Nhat Hanh Quotes About Children

We have collected for you the TOP of Nhat Hanh's best quotes about Children! Here are collected all the quotes about Children starting from the birthday of the Monk – October 11, 1926! We hope you will be inspired to new achievements with our constantly updated collection of quotes. At the moment, this page contains 16 sayings of Nhat Hanh about Children. We will be happy if you share our collection of quotes with your friends on social networks!
  • If we are not peaceful, if we are not feeling well in our skin, we cannot demonstrate real peace, and we cannot raise our children well either.

    Thich Nhat Hanh (1993). “Love in Action: Writings on Nonviolent Social Change”, p.112, Parallax Press
  • I am inviting you to go deeper, to learn and to practice so that you become someone who has a great capacity for being solid, calm, and without fear, because our society needs people like you who have these qualities, and your children, our children, need people like you, in order to go on, in order to become solid, and calm, and without fear.

  • Leaves are usually looked upon as the children of the tree. Yes, they are children of the tree, born from the tree, but they are also mothers of the tree. The leaves combine raw sap, water, and minerals, with sunshine and gas, and convert it into a variegated sap that can nourish the tree. In this way, the leaves become the mother of the tree. We are all children of society, but we are also mothers. We have to nourish society. If we are uprooted from society, we can not trasform it into a more liveable place for us and our children.

    Thich Nhat Hanh (2008). “Being Peace: Easyread Super Large 20pt Edition”, p.67, ReadHowYouWant.com
  • People usually consider walking on water or in thin air a miracle. But I think the real miracle is not to walk either on water or in thin air, but to walk on earth. Every day we are engaged in a miracle which we don't even recognize: a blue sky, white clouds, green leaves, the black, curious eyes of a child -- our own two eyes. All is a miracle.

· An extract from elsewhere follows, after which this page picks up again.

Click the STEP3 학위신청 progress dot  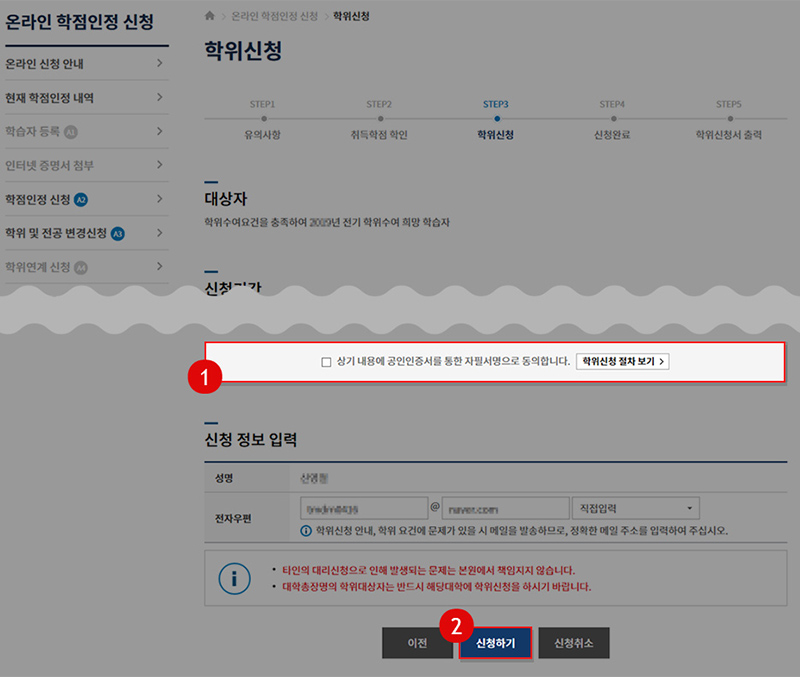click(x=496, y=119)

  • If a child smiles, if an adult smiles, that is very important. If in our daily lives we can smile, if we can be peaceful and happy, not only we, but everyone will profit from it. If we really know how to live, what better way to start the day than with a smile? Our smile affirms our awareness and determination to live in peace and joy. The source of a true smile is an awakened mind.

    Thich Nhat Hanh (2010). “Peace Is Every Step: The Path of Mindfulness in Everyday Life”, p.6, Random House
  • It is difficult to explain to children in the "overdeveloped" nations that not all children in the world have such beautiful and nourishing food. Awareness of this fact alone can help us overcome many of our own psychological pains. Eventually our contemplation can help us see how to assist those who need our help so much.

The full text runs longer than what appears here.